**DOCUMENT EXCERPT**
____________________

Filed 5/23/16 In re Jacob H. CA4/1 NOT TO BE PUBLISHED IN OFFICIAL REPORTS California Rules of Court, rule 8.1115(a), prohibits courts and parties from citing or relying on opinions not certified for publication or ordered published, except as specified by rule 8.1115(b). This opinion has not been certified for publication or ordered published for purposes of rule 8.1115.
COURT OF APPEAL, FOURTH APPELLATE DISTRICT
DIVISION ONE
STATE OF CALIFORNIA
In re JACOB H., a Person Coming Under the Juvenile Court Law. D068381 THE PEOPLE,
Plaintiff and Respondent, (Super. Ct. No. JCM236886)
v.
JACOB H.,
Defendant and Appellant.
APPEAL from an order of the Superior Court of San Diego County, Robert J.
Trentacosta, Judge. Affirmed.
Amada L. Fates, under appointment by the Court of Appeal, for Defendant and
Appellant.
Kamala D. Harris, Attorney General, Gerald A. Engler, Chief Assistant Attorney
General, Julie L. Garland, Assistant Attorney General, Lynne G. McGinnis and Eric A.
Swenson, Deputy Attorneys General, for Plaintiff and Respondent. In this juvenile delinquency case, a petition was filed in the juvenile court alleging
Jacob H. (the Minor) violated Penal Code1 section 496, subdivision (a) (receiving stolen
property in an amount less than $950), a misdemeanor. At the jurisdictional hearing, the
Minor admitted the allegations in the petition. At that time the court stated "that the
maximum time in custody based upon this admission is one year."
At the disposition hearing the court declared the Minor to be a ward of the court,
placed him under the supervision of the probation officer, and ordered home placement
and various conditions of probation.
At the jurisdiction hearing, defense counsel asked the court to reduce the
maximum time of confinement to six months to be consistent with the punishment for
petty theft (theft of property valued at $950 or less) under section 488. The court denied
the request.
The Minor appeals contending, for the first time on appeal, that the one-year
maximum punishment for misdemeanor receiving stolen property in his case denies him
equal protection because the maximum punishment for petty theft is only six months.
Without any evidentiary basis in the record, the Minor argues a thief and a receiver of
stolen property are similarly situated, in fact he argues a thief is worse. Thus he
continues, the sentencing difference has no rational basis and imposing the greater term
on him violates state and federal principles of equal protection. We will find several
problems with this newly constructed argument.
1 All further statutory references are to the Penal Code unless otherwise specified. 2 First, we will find the issue forfeited for failure to raise it in the trial court. Asking
for a lower term in the "interest of justice" does not articulate a constitutional challenge to
the statutory maximum. Next, the issue is not ripe for review because the court at the
jurisdiction hearing did not impose any term. The court simply told the Minor what it
perceived the maximum possible punishment was so that the Minor would understand the
consequences of his admission. In any event, such statement of the "maximum" had no
legal effect.

____________________

**RECORDS**
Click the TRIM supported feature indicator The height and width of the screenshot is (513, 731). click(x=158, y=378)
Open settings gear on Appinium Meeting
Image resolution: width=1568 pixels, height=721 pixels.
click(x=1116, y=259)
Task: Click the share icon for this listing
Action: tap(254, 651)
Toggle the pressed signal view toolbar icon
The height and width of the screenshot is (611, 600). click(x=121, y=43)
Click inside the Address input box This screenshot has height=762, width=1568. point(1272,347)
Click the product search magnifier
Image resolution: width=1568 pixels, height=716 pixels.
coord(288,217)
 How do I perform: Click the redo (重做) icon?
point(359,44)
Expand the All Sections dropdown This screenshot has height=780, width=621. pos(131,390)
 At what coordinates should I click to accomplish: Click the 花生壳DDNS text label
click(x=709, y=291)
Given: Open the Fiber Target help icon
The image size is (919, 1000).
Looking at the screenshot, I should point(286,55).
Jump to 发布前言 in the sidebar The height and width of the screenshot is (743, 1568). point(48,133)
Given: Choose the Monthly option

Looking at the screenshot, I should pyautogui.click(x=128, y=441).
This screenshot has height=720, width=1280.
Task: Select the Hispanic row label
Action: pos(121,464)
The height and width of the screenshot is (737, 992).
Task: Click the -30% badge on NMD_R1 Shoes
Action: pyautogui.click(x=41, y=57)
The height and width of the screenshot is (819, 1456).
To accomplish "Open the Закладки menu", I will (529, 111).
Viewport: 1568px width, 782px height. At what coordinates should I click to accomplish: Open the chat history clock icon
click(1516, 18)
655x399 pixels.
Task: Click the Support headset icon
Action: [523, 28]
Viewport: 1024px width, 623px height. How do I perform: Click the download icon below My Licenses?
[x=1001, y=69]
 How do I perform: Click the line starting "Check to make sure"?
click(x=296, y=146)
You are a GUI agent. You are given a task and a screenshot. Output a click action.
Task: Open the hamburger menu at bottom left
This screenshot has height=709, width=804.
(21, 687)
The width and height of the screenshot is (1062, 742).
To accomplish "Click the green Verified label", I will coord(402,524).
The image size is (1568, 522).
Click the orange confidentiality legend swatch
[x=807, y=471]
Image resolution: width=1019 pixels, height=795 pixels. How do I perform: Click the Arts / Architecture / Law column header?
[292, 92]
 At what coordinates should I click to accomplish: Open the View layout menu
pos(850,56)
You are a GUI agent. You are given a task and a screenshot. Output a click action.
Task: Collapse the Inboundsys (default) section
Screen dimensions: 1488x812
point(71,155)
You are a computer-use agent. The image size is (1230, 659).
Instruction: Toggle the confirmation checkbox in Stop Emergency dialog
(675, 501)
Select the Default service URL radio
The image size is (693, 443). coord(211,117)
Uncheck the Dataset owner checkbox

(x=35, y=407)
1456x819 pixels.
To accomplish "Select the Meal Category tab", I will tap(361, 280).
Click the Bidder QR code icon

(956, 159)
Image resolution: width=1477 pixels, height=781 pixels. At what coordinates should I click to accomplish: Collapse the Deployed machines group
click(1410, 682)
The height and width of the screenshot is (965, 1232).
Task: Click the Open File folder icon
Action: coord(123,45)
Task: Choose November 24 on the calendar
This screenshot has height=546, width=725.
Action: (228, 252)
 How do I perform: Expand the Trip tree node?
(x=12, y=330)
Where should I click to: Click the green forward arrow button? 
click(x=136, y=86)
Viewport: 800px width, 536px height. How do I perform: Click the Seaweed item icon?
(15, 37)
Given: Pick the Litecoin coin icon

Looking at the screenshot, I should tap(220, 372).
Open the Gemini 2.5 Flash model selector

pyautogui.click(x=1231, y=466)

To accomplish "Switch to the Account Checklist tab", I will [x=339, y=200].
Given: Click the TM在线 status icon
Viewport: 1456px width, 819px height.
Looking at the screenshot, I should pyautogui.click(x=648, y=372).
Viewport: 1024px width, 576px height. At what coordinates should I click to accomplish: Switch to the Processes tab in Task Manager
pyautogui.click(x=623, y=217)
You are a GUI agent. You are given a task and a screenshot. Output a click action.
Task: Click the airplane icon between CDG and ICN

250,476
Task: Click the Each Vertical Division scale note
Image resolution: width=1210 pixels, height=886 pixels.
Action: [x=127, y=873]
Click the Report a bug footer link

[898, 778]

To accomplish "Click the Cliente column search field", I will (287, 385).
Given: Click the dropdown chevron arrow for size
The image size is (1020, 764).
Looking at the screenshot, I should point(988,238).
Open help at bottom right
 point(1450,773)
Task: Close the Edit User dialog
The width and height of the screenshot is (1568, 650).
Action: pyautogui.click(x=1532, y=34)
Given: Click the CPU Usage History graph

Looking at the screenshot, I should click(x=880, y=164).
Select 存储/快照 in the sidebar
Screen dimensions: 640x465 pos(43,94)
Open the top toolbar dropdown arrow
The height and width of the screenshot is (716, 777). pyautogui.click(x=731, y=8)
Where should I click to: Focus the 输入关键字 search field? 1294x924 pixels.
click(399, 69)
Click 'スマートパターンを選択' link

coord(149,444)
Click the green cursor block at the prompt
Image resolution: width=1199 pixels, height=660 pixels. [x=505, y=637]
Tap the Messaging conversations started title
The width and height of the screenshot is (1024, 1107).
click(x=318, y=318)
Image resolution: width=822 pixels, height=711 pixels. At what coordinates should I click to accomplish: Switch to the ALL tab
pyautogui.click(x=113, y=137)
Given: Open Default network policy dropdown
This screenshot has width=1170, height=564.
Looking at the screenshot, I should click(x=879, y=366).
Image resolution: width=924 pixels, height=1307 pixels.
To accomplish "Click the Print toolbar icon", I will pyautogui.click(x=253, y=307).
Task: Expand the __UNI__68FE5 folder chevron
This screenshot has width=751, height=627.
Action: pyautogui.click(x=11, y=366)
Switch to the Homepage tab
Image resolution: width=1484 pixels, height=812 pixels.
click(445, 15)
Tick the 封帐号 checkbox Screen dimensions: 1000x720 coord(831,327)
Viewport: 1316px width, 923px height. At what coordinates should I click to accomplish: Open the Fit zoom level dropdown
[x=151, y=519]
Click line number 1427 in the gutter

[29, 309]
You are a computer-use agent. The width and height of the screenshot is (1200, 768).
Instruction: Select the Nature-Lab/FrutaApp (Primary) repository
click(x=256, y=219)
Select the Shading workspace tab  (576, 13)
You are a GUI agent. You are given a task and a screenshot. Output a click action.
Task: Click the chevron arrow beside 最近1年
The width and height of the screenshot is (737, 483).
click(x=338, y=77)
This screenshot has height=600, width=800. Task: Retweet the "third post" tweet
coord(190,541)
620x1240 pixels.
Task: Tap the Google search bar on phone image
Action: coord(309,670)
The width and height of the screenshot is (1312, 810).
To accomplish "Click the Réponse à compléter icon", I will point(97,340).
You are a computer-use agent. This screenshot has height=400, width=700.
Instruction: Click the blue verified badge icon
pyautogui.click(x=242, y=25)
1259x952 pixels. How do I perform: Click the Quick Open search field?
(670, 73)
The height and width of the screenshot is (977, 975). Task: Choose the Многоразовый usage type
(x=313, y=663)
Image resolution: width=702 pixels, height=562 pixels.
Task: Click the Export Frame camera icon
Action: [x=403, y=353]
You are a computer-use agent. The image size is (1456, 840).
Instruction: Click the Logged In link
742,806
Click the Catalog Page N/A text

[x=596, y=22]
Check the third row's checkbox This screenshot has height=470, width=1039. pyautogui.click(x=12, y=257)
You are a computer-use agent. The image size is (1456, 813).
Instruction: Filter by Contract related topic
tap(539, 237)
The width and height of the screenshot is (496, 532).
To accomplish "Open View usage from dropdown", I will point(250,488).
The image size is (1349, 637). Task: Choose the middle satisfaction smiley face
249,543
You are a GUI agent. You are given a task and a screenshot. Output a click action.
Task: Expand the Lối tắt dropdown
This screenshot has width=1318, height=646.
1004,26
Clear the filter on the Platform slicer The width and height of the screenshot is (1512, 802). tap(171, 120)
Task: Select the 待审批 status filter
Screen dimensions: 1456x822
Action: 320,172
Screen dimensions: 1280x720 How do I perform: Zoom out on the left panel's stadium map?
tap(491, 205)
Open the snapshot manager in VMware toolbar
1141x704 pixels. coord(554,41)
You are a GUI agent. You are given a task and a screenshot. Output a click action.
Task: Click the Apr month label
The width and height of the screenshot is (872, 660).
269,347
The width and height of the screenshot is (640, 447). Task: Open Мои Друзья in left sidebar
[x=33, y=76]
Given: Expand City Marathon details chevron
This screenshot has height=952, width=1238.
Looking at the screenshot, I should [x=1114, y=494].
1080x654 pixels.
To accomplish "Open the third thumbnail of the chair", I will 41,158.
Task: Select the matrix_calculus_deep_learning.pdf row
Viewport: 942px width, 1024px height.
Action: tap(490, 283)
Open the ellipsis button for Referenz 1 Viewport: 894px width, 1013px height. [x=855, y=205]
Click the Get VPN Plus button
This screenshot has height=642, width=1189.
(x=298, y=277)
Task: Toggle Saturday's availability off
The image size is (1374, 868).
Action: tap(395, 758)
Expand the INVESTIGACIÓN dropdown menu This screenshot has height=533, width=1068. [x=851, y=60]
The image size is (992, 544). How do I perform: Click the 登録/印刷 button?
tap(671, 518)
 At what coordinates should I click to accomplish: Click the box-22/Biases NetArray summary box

____________________

**PROMPT 1**
List every attorney that the appellate opinion in In re Jacob H. names as counsel for the Plaintiff and Respondent.
**PROMPT 2**
Carry on the appellate opinion in In re Jacob H. from the point where it stops.

**WRITTEN ANSWER 1**
Kamala D. Harris, Gerald A. Engler, Julie L. Garland, Lynne G. McGinnis, Eric A. Swenson

**WRITTEN ANSWER 2**
Finally, we will briefly discuss the merits of the Minor's contention and conclude
he has not met his burden to show an absence of a rational basis for the state's different
treatment of a person found to have committed petty theft and one who is a receiver of
stolen property in an amount of $950 or less.
STATEMENT OF FACTS
The true finding was based on an admission, rather than a trial. However, the
record utilized by the court for dispositional purposes provides more insight into the
circumstances of the Minor's unlawful activities.
In the present case it was the Minor's parents that brought his suspicious behavior
to the attention of law enforcement. A search revealed several stolen wallets and student
identification cards which had been taken from other students. The Minor denied taking
the items, and said he received them from two other individuals.
The Minor admitted taking money and gift cards from the wallets, and that he
knew the wallets were stolen.
3 The Minor had set up a fraudulent PayPal account using his mother's identifying
information. He was using the account to purchase items which he then had shipped to
his girlfriend's house to avoid suspicion. Some of the items were purchased with the
stolen gift cards.
DISCUSSION
As we have discussed, the Minor now claims the statutory maximum for
misdemeanor receiving stolen property denies equal protection because a person who
steals items similarly valued at less than $950 would only face a maximum of six months.
Arguing thieves are worse than receivers of stolen property, the Minor contends there is
no rational basis for the difference in statutory maximums. Because the issue was never
discussed in the trial court, the Minor has not demonstrated the greater maximum for
receiving stolen property violates principles of equal protection.
A. Legal Principles
In order to establish a valid equal protection claim, under either the United States
or California constitutions, it must first be shown that the state has adopted classifications
that affects two or more similarly situated groups in an unequal manner. (People v.
Noyan (2014) 232 Cal.App.4th 657, 666; People v. Rhodes (2005) 126 Cal.App.4th 1374,
1383.) "The concept of equal protection recognizes that persons who are similarly
situated with respect to a law's legitimate purposes must be treated equally." (People v.
Brown (2012) 54 Cal.4th 314, 328.)
Where persons or groups are not similarly situated, neither the state or federal
constitution preclude different legislative classification of such persons or groups.
4 (People v. Barrera (1993) 14 Cal.App.4th 1555, 1565; People v. Johnson (2004) 32
Cal.4th 260, 268.)
Where, as here, a party does not claim to belong to a protected class, the person
bears the burden to show the "challenged classification bears [no] relationship to a
legitimate state purpose." (People v. Hofsheier (2006) 37 Cal.4th 1185, 1200; Jensen v.
Franchise Tax Board (2009) 178 Cal.App.4th 426, 436.)
B. Forfeiture
During the jurisdictional hearing, defense counsel asked the court: "I am asking
the court in the interest of justice to set the maximum term of confinement at six months,
given that the maximum currently allowed for receiving stolen property is one year and
post Prop 47 the actual theft offense itself would be a six month maximum." The court
denied the request without comment.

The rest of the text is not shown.